Perubahan sifat dasar
Hahh... gak berharap perasaan ini engkau tahu.
            Bisa dibilang menanti sebuah hujan itu seperti menanti mu,kenapa? Karena tiada mengenal waktu dan suasana,tidak melihat kondisi dan keadaan. Datang secara tiba-tiba dan dengan cara yang luar biasa kau bisa membuat segalanya mencair tanpa bersisa.
            Namun adanya perasaan itu hadir seperti awalnya hujan turun, terlihat kilat yang menyentuh kulit bumi,terdengat bunyi petir yang menyambar pepohonan,terlihat awan putih terkontaminasi  warna hitam yang pekat dan gelap.
            Tapi apa yang aku lihat saat ini,berbeda dengan kamu yang dulu.kamu dahulu sangat menenangkan jiwa,menyejukan jiwa,menepiskan lelah,membuyarkan beban,menampikan segala hal-hal negatif.!!
            Namun ternyata kini kamu berbeda,cukup berbeda dari awal mu..
            Atau kini kau telah dewasa?telah mengerti hal yang benar dan salah? Telah bisa memilih teman yang baik?telah mampu kah engkau tetap berpijak? Telahkah engkau memiliki pendirian saat ini? Ataukah engkau yang kini hanya ciptaan dari lingkunganmu yang terlalu berpengaruh akan hidupmu??
            Terlihat jelas perbedaanmu,perbedaan yang membuat ku meninggalkan mu.
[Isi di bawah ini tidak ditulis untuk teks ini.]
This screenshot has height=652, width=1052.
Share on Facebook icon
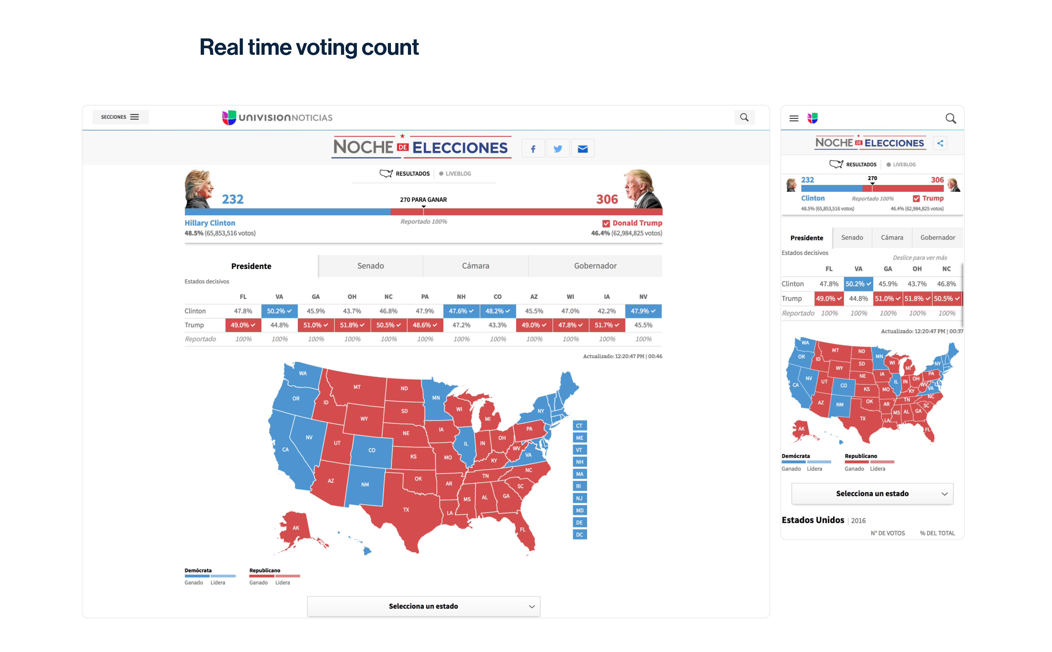[x=533, y=149]
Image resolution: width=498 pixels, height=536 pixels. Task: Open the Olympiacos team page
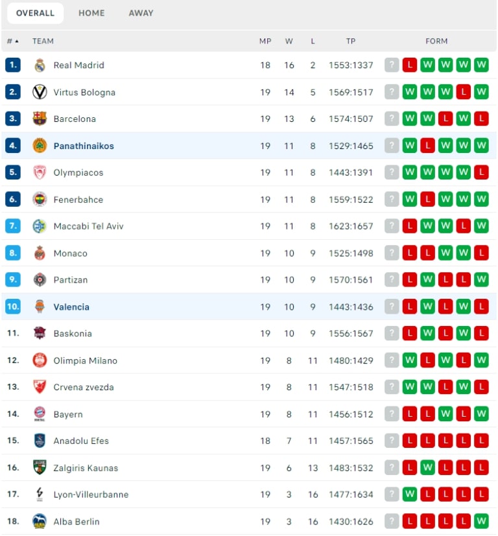[78, 172]
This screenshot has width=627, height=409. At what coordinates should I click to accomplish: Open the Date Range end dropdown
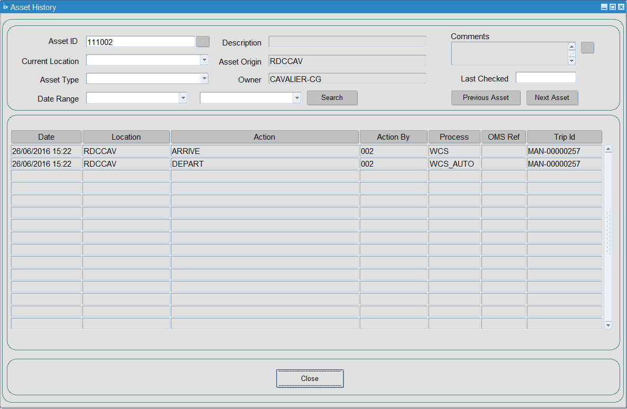(296, 97)
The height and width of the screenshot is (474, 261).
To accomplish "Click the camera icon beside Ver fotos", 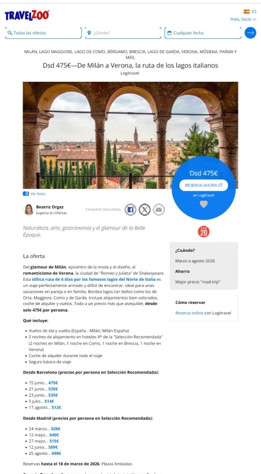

            Perbedaan mu yang menjadi terlalu terbuka akan perasaan,pandanganmu tentang imitasi pendirian orang lain itu suatu saat nanti kamu akan mengerti betapa menyakitinya sifatmu saat ini..
             Mungkin ada hal baru yang kau dapat dan tentu aku tak suka tentang itu.namun berat tuk mengucap pada mu. Biarlah sulit ini menjadi bagian hidup.
            Tapi hatiku tak bisa berdusta ku cinta kau bunga,sampai detik ini.